Carbone


Bénéficiant comme d’hab d’un casting renommé, Olivier Marchal livre avec Carbone un Marchal pur jus avec les mêmes qualités et les mêmes défauts que le reste de sa filmographie, mais qui fait quand même un peu plaisir par-là où il passe.

The World is Yours

Olivier Marchal a un double mérite : d’une part celui de ne parler que de ce qu’il connaît en tant qu’ancien flic et de l’autre, celui d’avoir contribué à la relative renaissance populaire d’un polar brut « à la française ». Désormais, chaque Marchal est suivi et commenté et le bonhomme est juste devenu un des cinéastes les plus connus du grand public, pour ne pas dire un incontournable. Cela dit, le mérite ne fait pas tout : il faut bien avouer que quelque chose manque dans la filmographie d’Olivier Marchal, qui a certes des qualités et des défauts au moins aussi gros. Carbone, son dernier en date, n’échappe pas à cette constatation, bien qu’il avait fait espérer quelque chose de plus neuf dans le travail du réalisateur.

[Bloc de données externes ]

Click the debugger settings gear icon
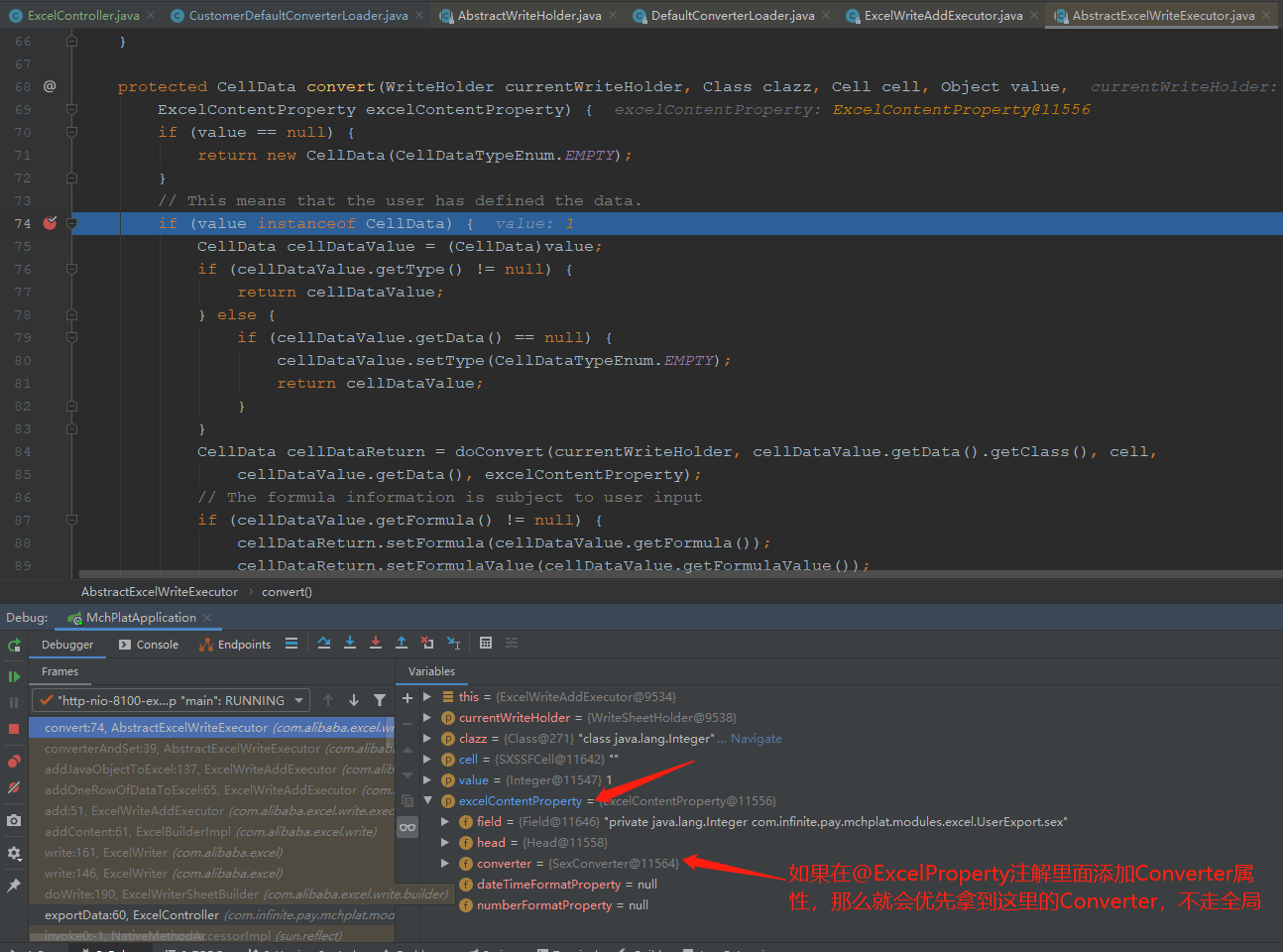This screenshot has width=1283, height=952. [14, 853]
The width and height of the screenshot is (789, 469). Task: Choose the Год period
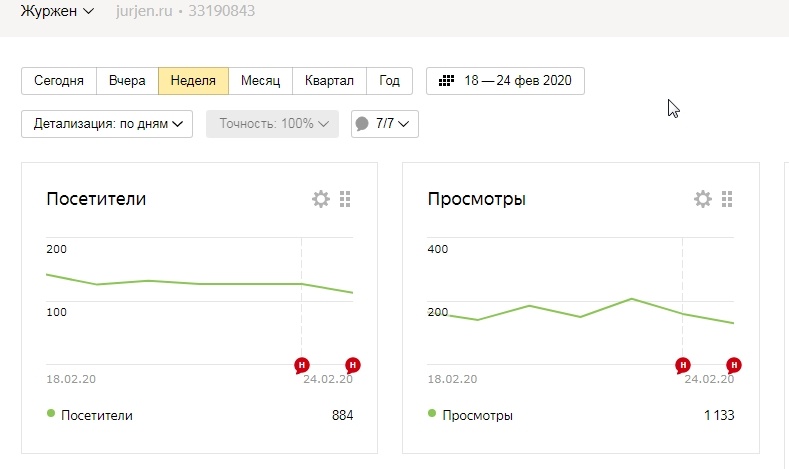(x=390, y=81)
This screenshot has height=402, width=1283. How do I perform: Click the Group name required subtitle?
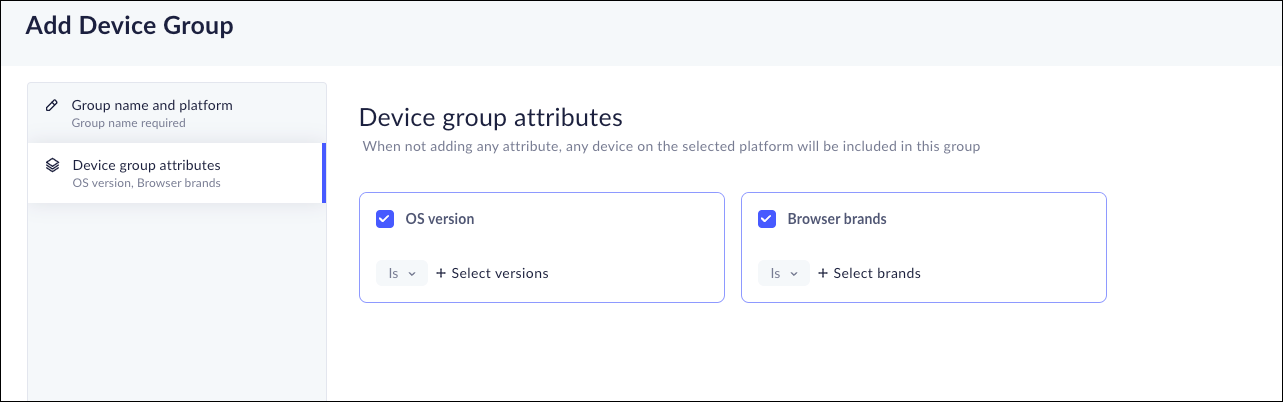(129, 124)
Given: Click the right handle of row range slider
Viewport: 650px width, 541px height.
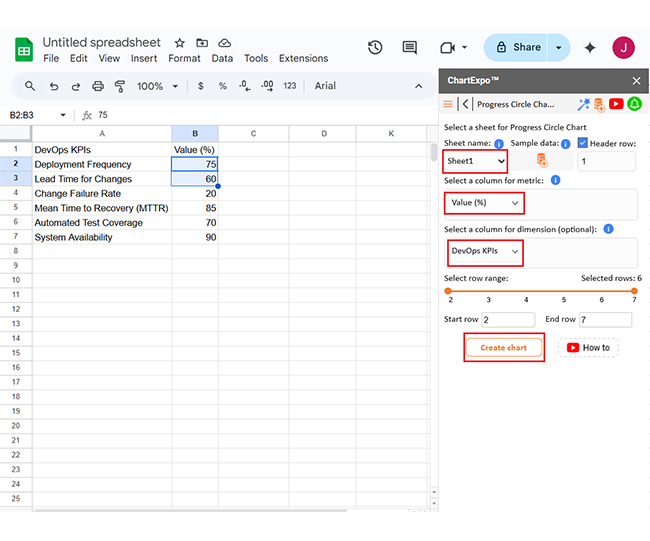Looking at the screenshot, I should coord(633,291).
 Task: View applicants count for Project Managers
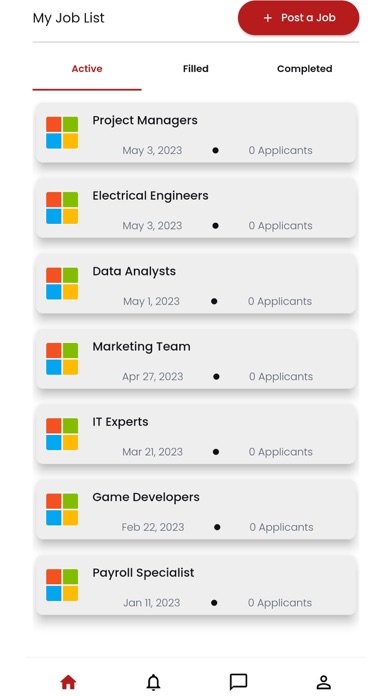(x=281, y=150)
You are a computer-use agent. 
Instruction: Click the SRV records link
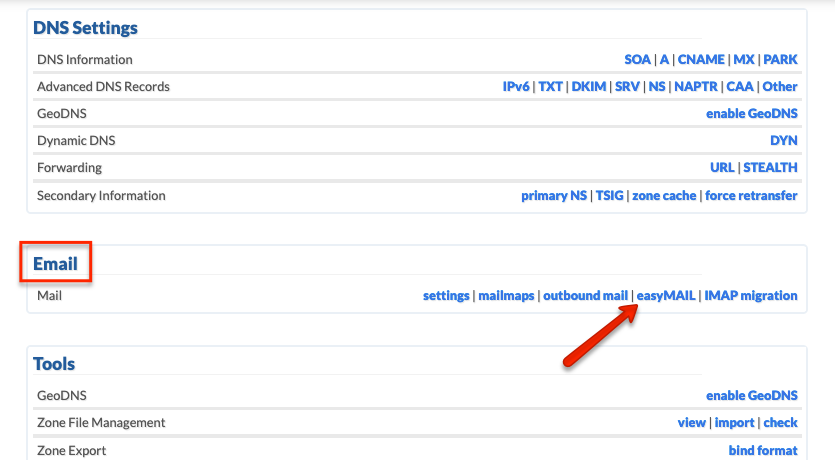[627, 86]
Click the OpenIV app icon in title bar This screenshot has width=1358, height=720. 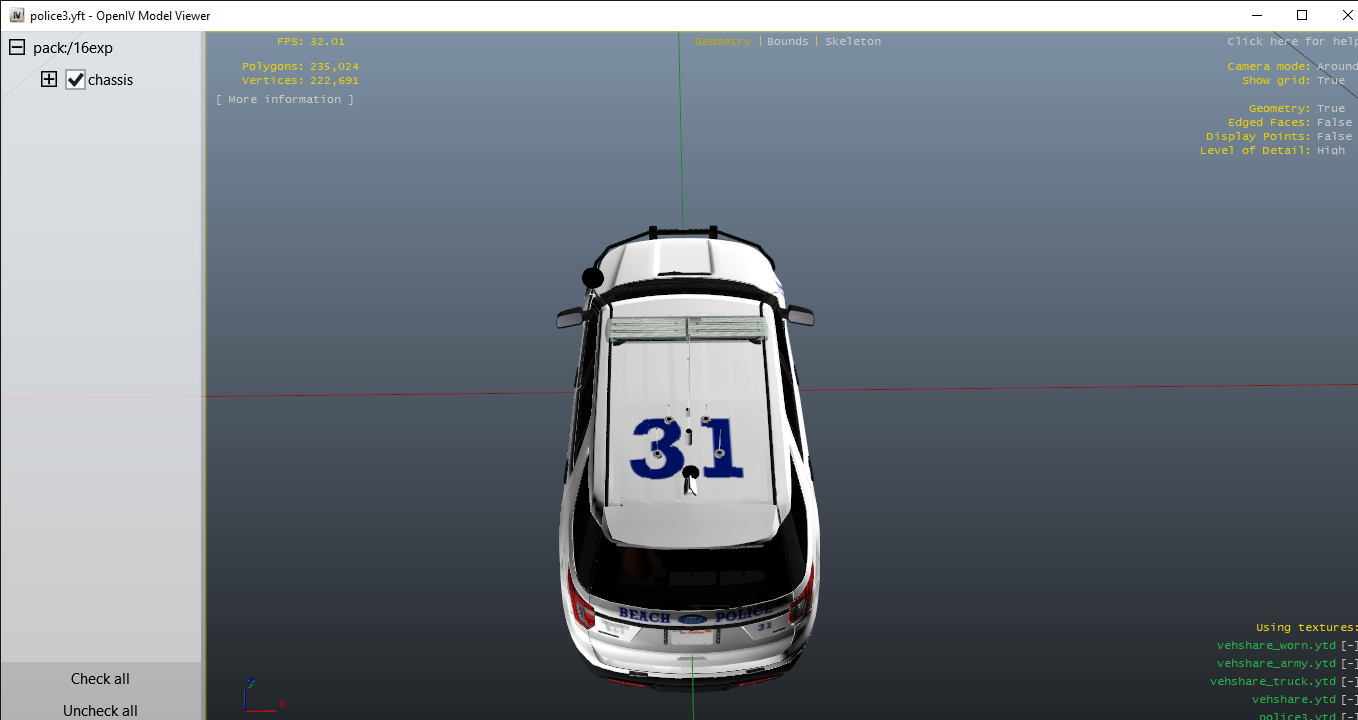(17, 15)
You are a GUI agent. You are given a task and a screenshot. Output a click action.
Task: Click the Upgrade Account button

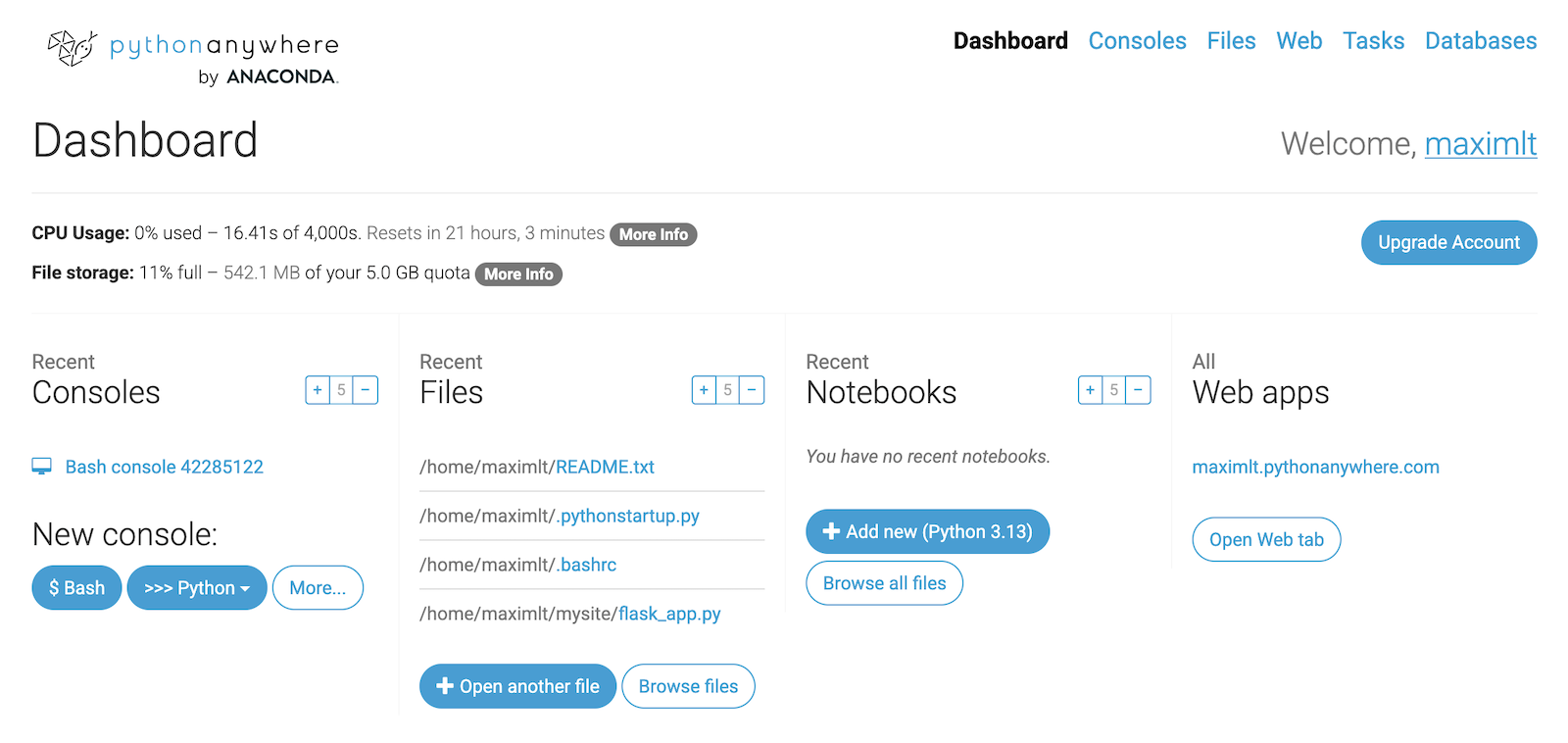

Inspiré d’une histoire vraie, Carbone suit les malversations du petit groupe mené par le chef d’entreprise en faillite Antoine (Benoît Magimel) autour d’une espèce de spéculation sur la TVA carbone (il est difficile de vous expliquer davantage, puisque ce n’est pas très clair sur le papier et à la vérité pas vraiment plus dans le film).

L’arnaque marche fort, mais pousse Antoine à s’accoquiner avec des gens trop virulents et ne pas arranger ses contacts déjà très compliqués avec son beau-père, un patriarche juif joué par Gérard Depardieu qui le méprise et souhaite le déchoir de ses droits parentaux pour récupérer son fils…On ajoute à cela un peu de confrontation diaspora juive/maghrébine et de flics ripoux et on obtient un canevas narratif rôdé et nerveux pour que ça se barre bien en couilles. Évidemment pas éloigné de la trame symbolique d’un Scarface (Brian De Palma, 1983) d’ailleurs cité de manière explicite, Carbone présente l’ascension et la chute d’un Antoine usé par la saloperie du système capitaliste et qui fait le choix de l’illégalité à très grande échelle. Si la teneur mythologique fonctionne toujours, le scénario, et c’est là un des problèmes majeurs des films d’Olivier Marchal, peine à s’éloigner des moindres carcans attendus. Tout est prévisible ou presque, et on sort de la salle en ayant l’impression d’avoir déjà vu ce long-métrage dans un autre contexte ou avec d’autres personnages. Impression systématique après chaque visionnage d’une œuvre d’Olivier Marchal…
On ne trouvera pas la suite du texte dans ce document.